PROVIDED RECORDS:
--------------------------------

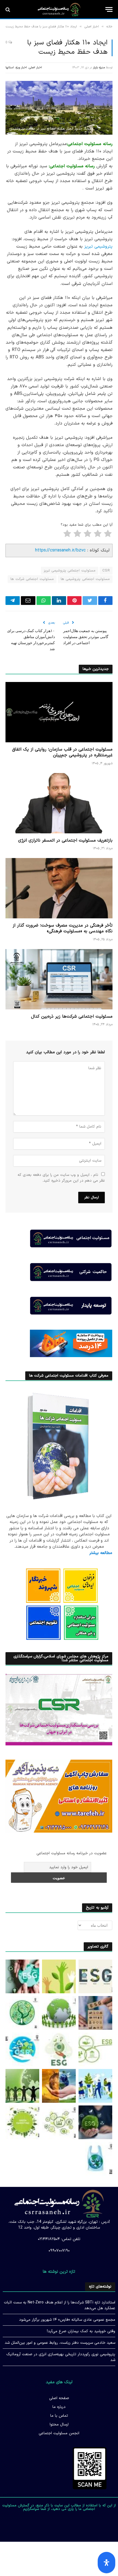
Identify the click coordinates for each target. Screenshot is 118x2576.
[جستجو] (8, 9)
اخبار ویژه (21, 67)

--------------------------------

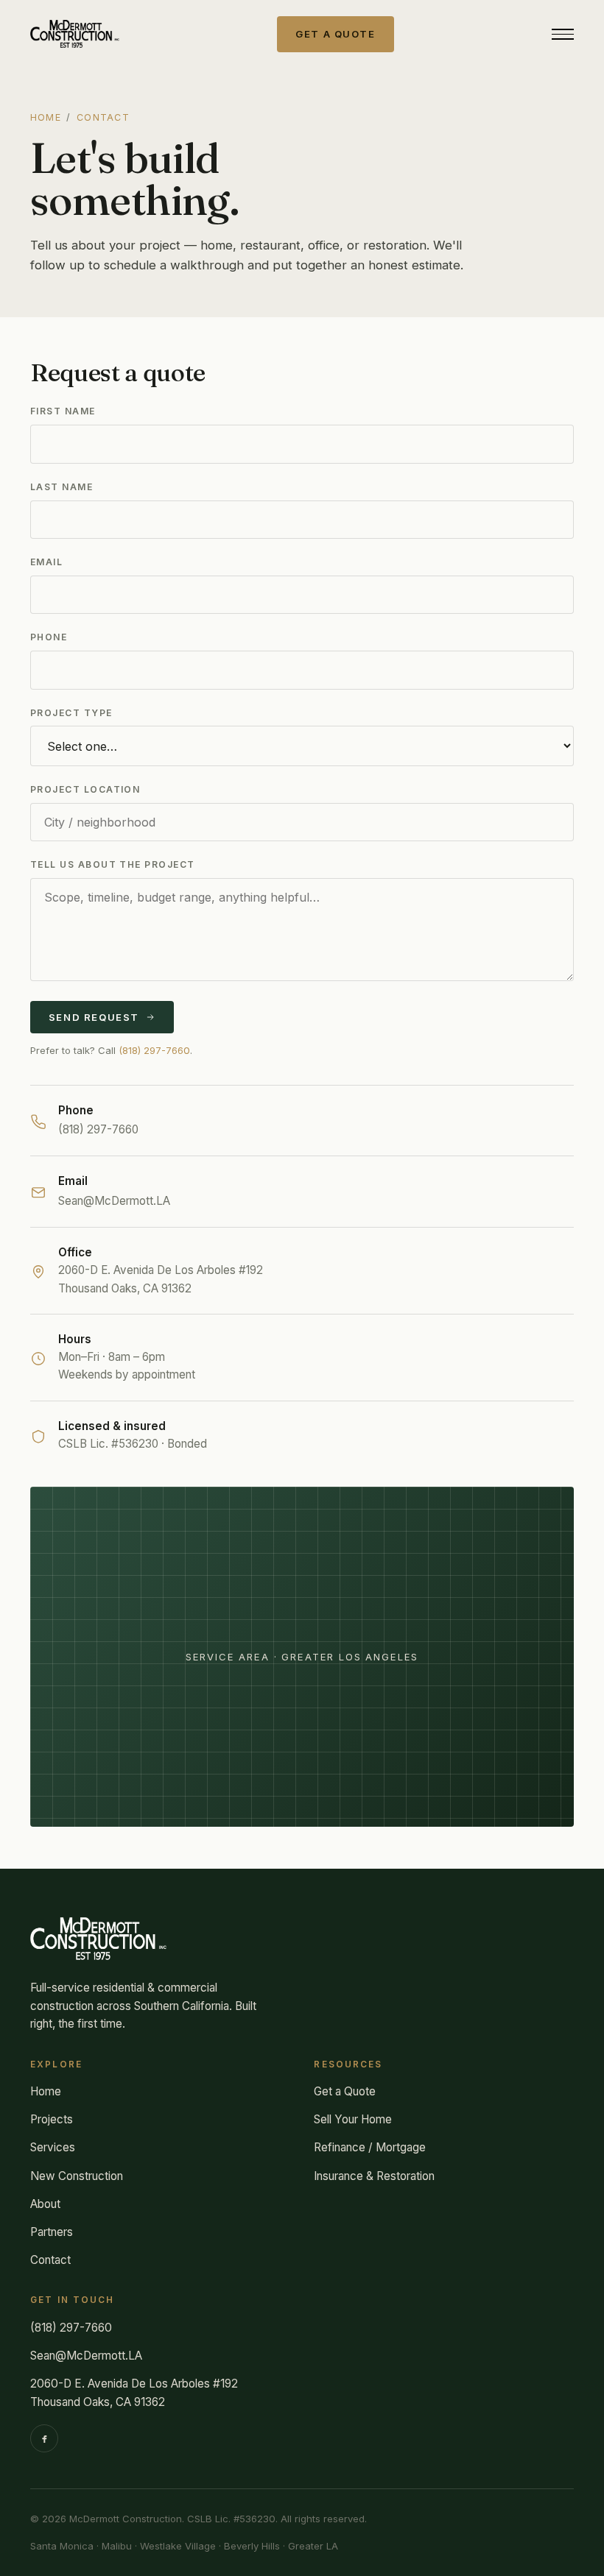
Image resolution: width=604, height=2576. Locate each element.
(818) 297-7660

--------------------------------

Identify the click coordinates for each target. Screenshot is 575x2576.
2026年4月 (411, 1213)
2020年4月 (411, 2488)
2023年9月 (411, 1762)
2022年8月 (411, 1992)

--------------------------------

EXERCISE INSTRUCTIONS:
Give back, unchanged, the run of lines in the listing above that begins at the line containing "Screenshot is 575x2576." and ends at the line containing "2022年8月 (411, 1992)", both included.

PROBLEM SOLUTION:
Identify the click coordinates for each target. Screenshot is 575x2576.
2026年4月 (411, 1213)
2020年4月 (411, 2488)
2023年9月 (411, 1762)
2022年8月 (411, 1992)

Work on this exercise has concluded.